> [Passage to read]:
---*---

Two of the changes modify the definition of “public nuisance” in the County Code. One of those expressly makes “public nuisance” subject to the limitations of the California Health and Safety Code which provides that a mosquito abatement director cannot declare a farming operation to be a public nuisance based on the presence of immature flies if the farmer is using accepted standards and practices for similar operations as determined by the state Department of Public Health, the University of California Cooperative Extension, or a local health officer.
The County Code would also replace “nuisance conditions in the community” with a reference to the California Civil Code section stating “A public nuisance is one which affects at the same time an entire community or neighborhood, or any considerable number of persons, although the extent of the annoyance or damage inflicted upon individuals may be unequal.”

---*---

> [Given material]:
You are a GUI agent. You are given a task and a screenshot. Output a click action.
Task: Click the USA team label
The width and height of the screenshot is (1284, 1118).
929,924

---*---

Answer these about the County Code passage:
(a) Who cannot declare a farming operation a public nuisance because of immature flies?
(b) Which three bodies may decide what counts as accepted standards and practices?
(c) What phrase would be replaced by a reference to a California Civil Code section?
The material comes from a separate source.

> [Problem solution]:
(a) A mosquito abatement director.
(b) The state Department of Public Health, the University of California Cooperative Extension, or a local health officer.
(c) "nuisance conditions in the community"